I posted this today to provide an update (waffling length I'm afraid - might sort someone's insomnia out!) but to also ask if anyone else has had a similar experience of struggling with CPAP and then moving to BiPAP and whether it is easier or more tolerable.

If you've got this far - thanks for reading!


Greg

Hi Greg! Thank you for an honest and very helpful post. I am sorry that you are still finding it hard to get a good night's sleep and would have hoped that the APAP that you'd been given would be the answer.

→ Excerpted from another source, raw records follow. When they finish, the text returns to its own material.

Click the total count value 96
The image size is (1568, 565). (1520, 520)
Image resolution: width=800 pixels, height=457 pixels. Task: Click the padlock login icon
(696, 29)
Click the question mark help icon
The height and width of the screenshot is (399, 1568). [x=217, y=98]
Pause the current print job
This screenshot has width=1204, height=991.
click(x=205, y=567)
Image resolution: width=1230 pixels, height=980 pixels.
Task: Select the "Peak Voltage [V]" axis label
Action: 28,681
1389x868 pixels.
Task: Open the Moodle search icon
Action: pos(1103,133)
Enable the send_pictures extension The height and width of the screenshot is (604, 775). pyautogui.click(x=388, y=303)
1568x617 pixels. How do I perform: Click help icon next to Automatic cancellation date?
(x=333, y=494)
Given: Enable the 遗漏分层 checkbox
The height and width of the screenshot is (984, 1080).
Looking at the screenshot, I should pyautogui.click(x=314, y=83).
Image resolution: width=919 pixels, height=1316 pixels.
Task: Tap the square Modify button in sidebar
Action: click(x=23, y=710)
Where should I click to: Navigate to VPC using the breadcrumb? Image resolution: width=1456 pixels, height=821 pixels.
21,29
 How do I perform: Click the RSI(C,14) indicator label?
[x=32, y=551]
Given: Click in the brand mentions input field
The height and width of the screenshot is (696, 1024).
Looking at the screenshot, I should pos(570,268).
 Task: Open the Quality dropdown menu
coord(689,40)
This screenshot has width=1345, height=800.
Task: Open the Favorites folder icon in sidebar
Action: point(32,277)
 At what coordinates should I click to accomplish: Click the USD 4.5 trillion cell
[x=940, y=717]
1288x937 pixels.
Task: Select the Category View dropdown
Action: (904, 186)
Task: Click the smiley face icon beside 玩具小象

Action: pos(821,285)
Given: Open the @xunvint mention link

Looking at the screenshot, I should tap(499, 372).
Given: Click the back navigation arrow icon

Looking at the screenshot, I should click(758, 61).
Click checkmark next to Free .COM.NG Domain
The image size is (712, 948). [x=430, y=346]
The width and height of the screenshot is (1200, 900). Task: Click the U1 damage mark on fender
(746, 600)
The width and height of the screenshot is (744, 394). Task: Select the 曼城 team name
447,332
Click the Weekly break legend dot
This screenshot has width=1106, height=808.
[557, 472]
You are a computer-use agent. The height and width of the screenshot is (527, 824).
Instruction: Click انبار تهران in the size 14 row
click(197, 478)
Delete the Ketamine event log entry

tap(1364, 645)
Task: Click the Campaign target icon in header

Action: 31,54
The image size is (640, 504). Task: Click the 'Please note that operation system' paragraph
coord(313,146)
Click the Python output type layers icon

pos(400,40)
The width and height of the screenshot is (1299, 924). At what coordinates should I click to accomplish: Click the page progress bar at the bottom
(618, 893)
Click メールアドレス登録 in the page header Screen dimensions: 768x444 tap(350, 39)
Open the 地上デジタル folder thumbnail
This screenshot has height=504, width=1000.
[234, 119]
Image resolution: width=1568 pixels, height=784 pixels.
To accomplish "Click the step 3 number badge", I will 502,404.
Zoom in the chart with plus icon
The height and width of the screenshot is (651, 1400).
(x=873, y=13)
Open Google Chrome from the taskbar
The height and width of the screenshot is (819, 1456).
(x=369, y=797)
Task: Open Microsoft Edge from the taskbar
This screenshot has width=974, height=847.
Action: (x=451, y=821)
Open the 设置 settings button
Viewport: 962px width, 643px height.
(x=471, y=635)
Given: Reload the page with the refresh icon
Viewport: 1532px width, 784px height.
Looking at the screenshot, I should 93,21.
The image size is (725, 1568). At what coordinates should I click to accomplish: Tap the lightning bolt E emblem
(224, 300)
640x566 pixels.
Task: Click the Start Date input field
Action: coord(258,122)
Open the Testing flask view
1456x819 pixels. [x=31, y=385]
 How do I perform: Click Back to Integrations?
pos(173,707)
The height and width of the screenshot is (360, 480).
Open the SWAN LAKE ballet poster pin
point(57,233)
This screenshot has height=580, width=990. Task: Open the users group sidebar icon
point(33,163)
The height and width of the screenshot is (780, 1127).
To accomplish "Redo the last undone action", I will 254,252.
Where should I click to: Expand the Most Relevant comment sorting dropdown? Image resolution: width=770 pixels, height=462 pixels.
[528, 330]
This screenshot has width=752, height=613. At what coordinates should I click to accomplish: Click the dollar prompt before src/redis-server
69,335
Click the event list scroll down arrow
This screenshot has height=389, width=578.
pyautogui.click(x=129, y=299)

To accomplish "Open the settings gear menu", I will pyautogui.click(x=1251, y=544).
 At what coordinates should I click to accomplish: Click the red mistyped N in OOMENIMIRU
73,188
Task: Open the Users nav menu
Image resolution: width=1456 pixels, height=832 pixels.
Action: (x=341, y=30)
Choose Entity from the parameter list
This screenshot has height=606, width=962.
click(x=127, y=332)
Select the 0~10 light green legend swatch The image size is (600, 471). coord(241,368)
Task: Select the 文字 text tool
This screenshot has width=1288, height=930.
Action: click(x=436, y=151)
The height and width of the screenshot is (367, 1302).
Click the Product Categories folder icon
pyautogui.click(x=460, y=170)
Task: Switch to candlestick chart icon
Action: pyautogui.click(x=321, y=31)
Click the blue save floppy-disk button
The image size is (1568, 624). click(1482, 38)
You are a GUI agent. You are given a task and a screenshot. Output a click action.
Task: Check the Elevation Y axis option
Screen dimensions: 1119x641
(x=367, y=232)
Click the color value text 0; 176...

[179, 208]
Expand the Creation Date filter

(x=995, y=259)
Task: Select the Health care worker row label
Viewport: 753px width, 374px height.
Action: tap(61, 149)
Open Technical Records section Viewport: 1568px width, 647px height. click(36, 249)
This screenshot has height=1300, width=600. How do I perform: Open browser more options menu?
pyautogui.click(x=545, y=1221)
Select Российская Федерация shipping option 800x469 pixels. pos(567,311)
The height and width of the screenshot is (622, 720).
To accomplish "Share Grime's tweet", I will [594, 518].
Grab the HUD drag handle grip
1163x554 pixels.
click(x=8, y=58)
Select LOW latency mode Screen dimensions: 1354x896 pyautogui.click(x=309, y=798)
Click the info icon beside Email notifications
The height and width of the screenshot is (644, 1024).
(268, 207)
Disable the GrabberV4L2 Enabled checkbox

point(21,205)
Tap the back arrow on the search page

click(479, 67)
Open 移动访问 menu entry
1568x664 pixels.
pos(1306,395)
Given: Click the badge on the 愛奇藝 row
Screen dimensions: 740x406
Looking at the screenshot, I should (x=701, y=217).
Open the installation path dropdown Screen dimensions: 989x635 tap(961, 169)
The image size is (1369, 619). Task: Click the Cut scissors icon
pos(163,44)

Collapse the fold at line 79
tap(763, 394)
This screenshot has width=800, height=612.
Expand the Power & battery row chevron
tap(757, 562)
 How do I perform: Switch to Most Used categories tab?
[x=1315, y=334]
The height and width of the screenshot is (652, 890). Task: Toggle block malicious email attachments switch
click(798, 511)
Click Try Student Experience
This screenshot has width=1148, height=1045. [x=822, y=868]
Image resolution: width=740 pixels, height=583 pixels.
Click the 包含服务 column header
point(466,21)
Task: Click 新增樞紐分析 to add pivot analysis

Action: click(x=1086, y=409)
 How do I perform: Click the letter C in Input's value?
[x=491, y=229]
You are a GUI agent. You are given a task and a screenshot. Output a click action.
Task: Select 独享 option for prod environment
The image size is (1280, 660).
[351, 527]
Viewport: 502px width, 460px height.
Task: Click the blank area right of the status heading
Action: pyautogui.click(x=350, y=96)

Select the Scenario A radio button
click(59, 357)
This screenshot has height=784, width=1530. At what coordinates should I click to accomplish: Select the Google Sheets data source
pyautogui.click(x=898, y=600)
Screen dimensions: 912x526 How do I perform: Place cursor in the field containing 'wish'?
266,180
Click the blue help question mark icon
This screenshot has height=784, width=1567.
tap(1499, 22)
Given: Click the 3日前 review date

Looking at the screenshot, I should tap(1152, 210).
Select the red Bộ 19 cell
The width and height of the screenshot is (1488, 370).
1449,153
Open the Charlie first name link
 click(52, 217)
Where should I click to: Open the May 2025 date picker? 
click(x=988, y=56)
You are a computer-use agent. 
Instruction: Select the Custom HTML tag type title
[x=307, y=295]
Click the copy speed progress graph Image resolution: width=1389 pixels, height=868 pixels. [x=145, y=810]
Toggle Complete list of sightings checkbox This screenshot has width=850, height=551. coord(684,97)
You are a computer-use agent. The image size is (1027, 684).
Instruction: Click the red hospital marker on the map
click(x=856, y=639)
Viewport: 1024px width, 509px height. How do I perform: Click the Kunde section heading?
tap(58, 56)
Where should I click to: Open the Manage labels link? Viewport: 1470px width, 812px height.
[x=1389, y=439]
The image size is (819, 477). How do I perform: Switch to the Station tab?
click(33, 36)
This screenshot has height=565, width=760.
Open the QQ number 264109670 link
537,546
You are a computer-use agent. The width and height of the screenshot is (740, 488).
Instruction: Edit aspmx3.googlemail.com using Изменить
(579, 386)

Good luck in chasing the solution by other means ... you can still count on the support from members of this site, and you might even in time be able to help others in your situation who are still battling for a good night's sleep.

Sometimes the path to treatment of OSA and related matters does not run smooth and takes longer than one would hope. Please let us know if your next sleep study makes any difference to your treatment and hopefully to your sleep! Many of us are well-built and have experience of trying to reduce our weight, live and sleep normally and stay sane, so you're in good company.